## Task
Reproduce the entries word for word, from the line containing "The width and" through the end of the entries, with both ends included. Omit the pictures.

START Data lines

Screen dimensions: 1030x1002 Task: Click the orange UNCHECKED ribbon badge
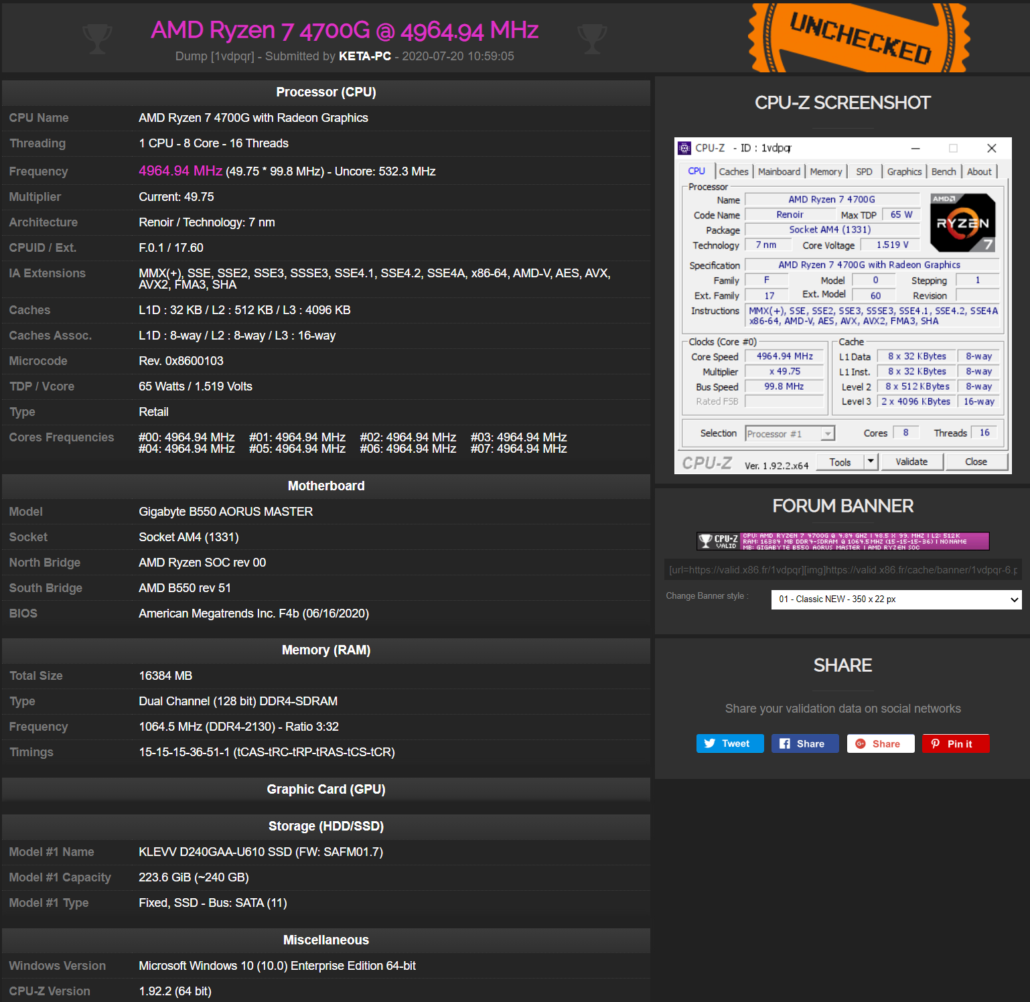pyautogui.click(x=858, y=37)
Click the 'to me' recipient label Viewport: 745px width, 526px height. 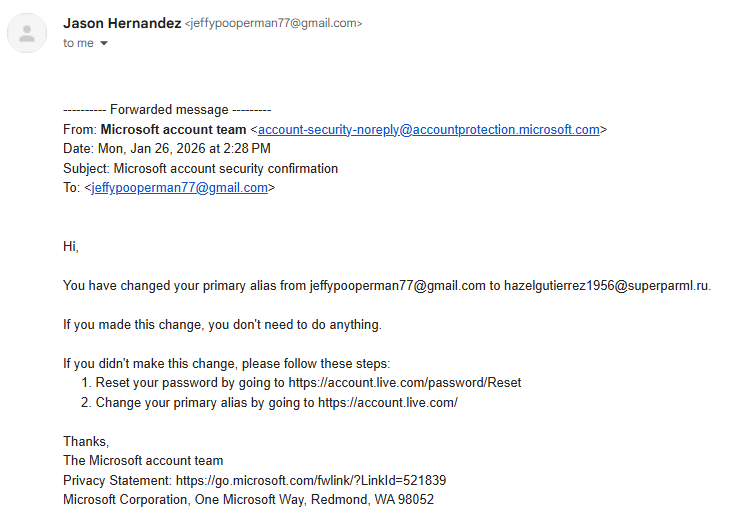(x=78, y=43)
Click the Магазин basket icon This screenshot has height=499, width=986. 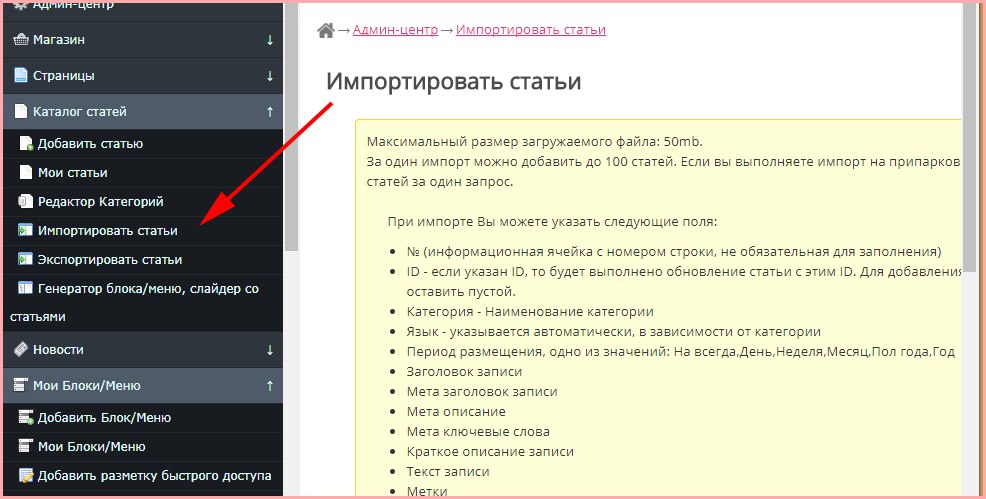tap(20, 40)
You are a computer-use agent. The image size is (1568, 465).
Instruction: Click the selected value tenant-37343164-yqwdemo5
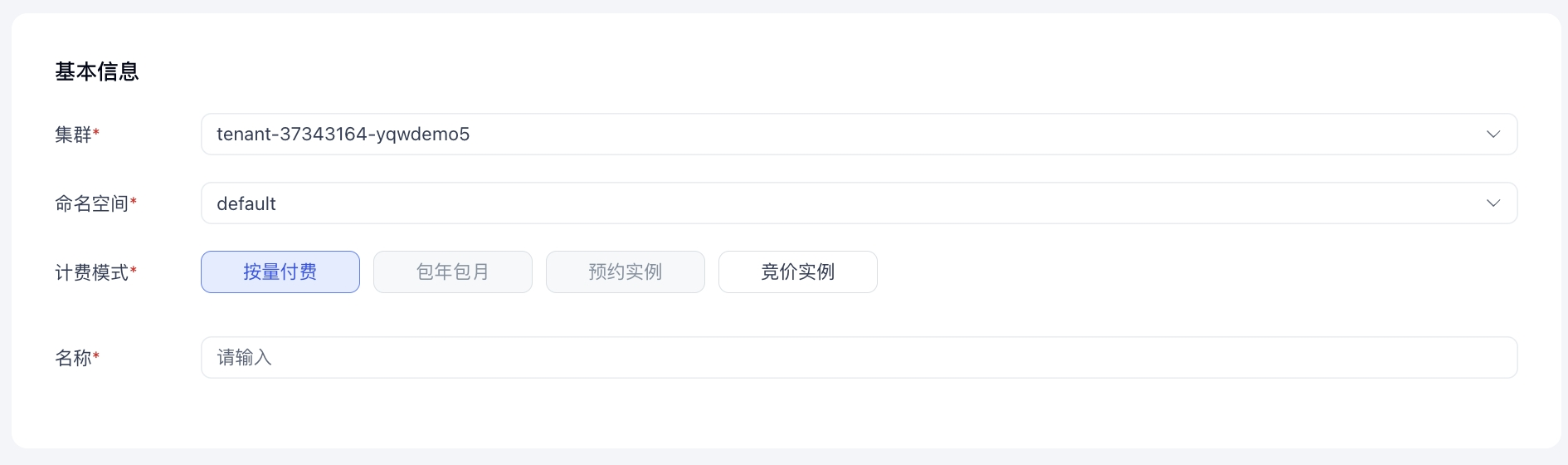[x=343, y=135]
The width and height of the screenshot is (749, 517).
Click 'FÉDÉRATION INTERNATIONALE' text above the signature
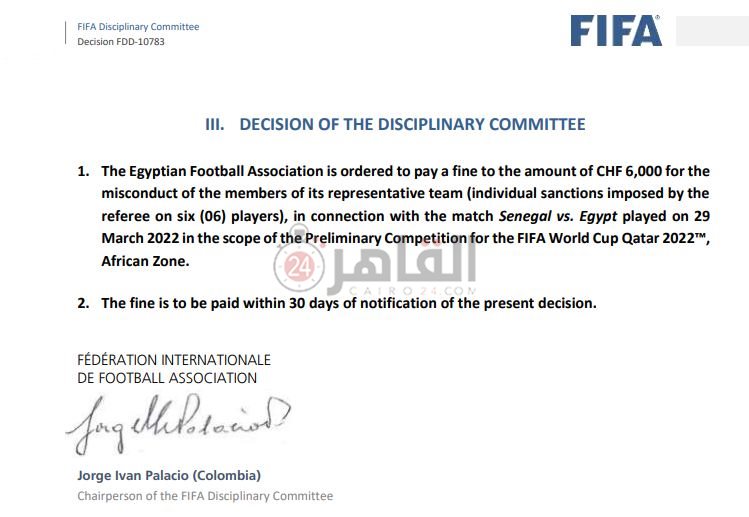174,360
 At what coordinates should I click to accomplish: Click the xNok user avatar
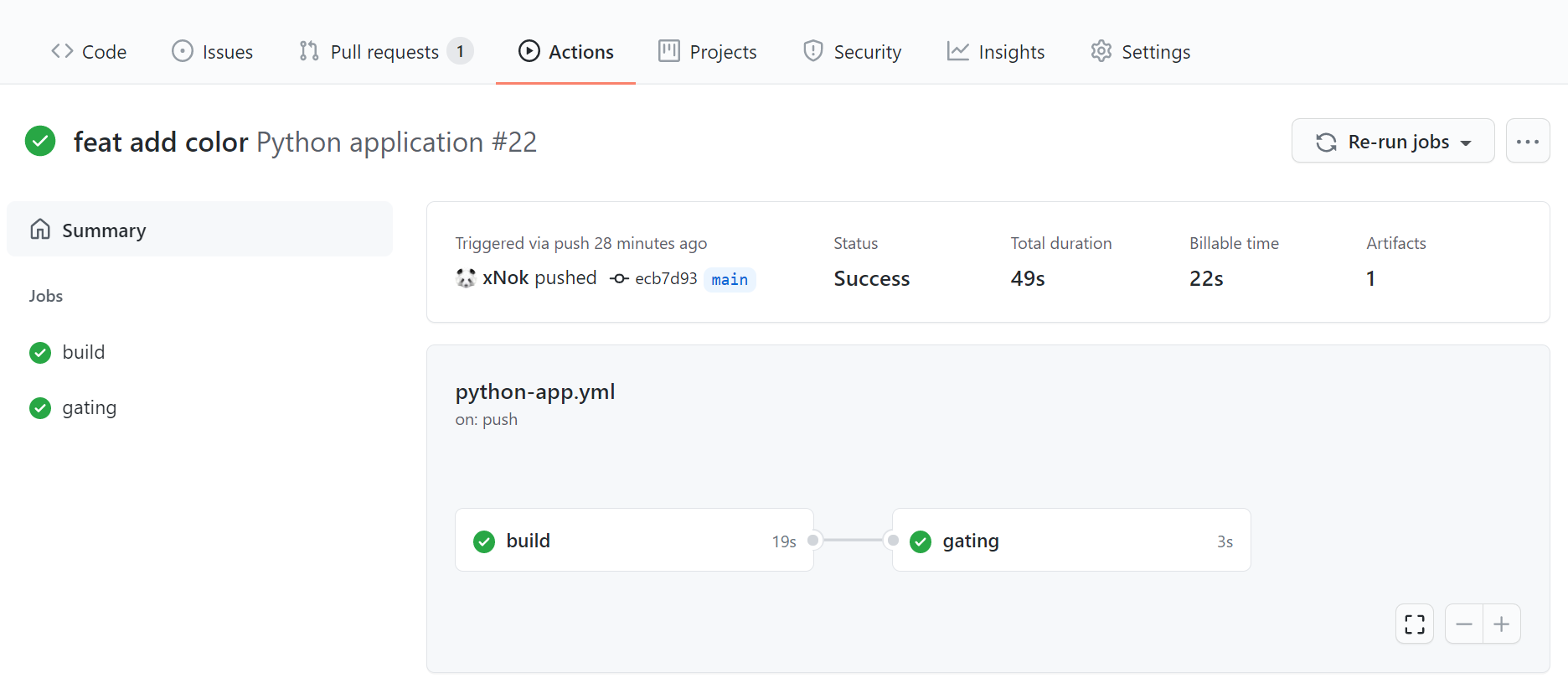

END Data lines

## Finished answer
The width and height of the screenshot is (749, 517).
Click 'FÉDÉRATION INTERNATIONALE' text above the signature
174,360
 At what coordinates should I click to accomplish: Click the xNok user avatar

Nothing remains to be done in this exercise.